Community blog aggregation, commentary, analysis and tying it into a network or publication’s own coverage would seem to be an excellent way to drive more visitor’s to a Web site.

In Seattle, the rags were too slow to get community-driven on their own, so KING5-TV’s Cory Bergman (of Lost Remote fame) took the lead. The Citizen Rain blog aggregates Seattle blogs, essentially creating a forum for citizen-driven content while increasing authority via external link distribution.

In the Bay Area, a rather large victory for Freedom of Information in relation to geospatial data. Dan Gillmor writes:

The California First Amendment Coalition has won a crucial lower-court ruling that Santa Clara County must provide — at cost — its geographic “base map” of real estate boundaries in the county. The county had been saying it would charge tens of thousands of dollars for information collected on behalf of residents, using taxpayer money.

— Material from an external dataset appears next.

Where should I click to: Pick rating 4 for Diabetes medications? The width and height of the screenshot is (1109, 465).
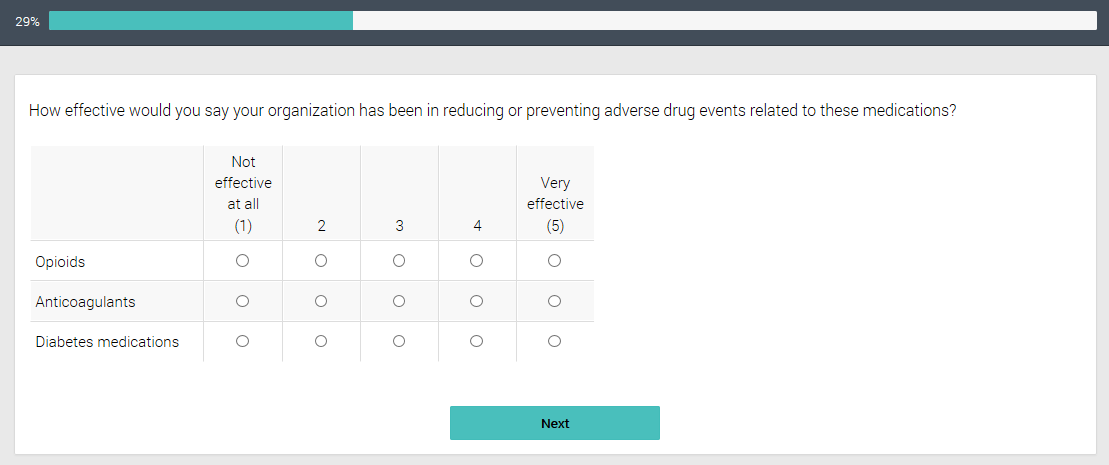click(477, 341)
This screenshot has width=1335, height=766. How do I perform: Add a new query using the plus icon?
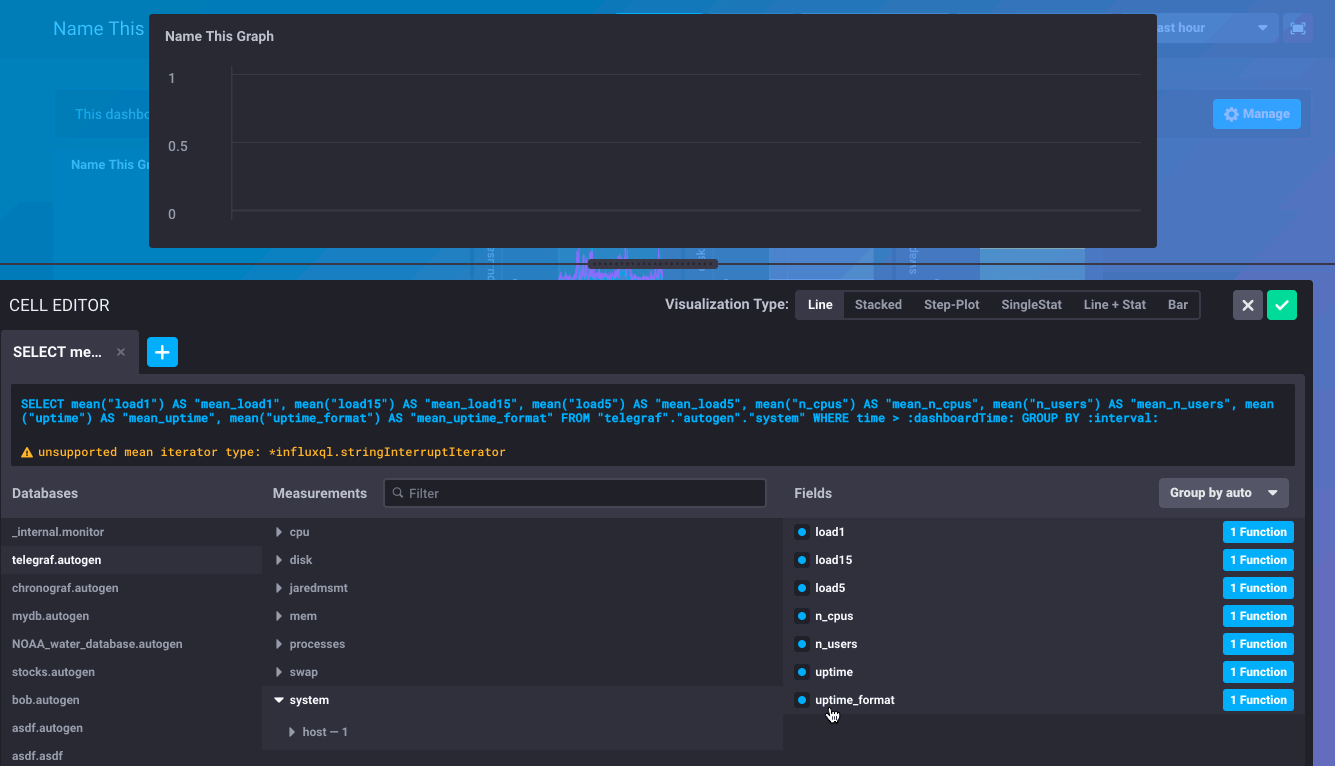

While the free availability of such public data enables dynamic mapping of UGC it is also important to recognize how crucial it is that this data remains publicly accessible. In the UK, for example, there are considerable efforts lobbying for access to such data, including The Open Geodata Manifesto and Free Our Data.

Also, Charlie Szymanski and Maurice Tamman’s (of the Sarasota Herald-Tribune) excellent IbisEye is relaunched for the ’07 Hurricane season and it’s smoother and more user-friendly than before. (h/t Lucas).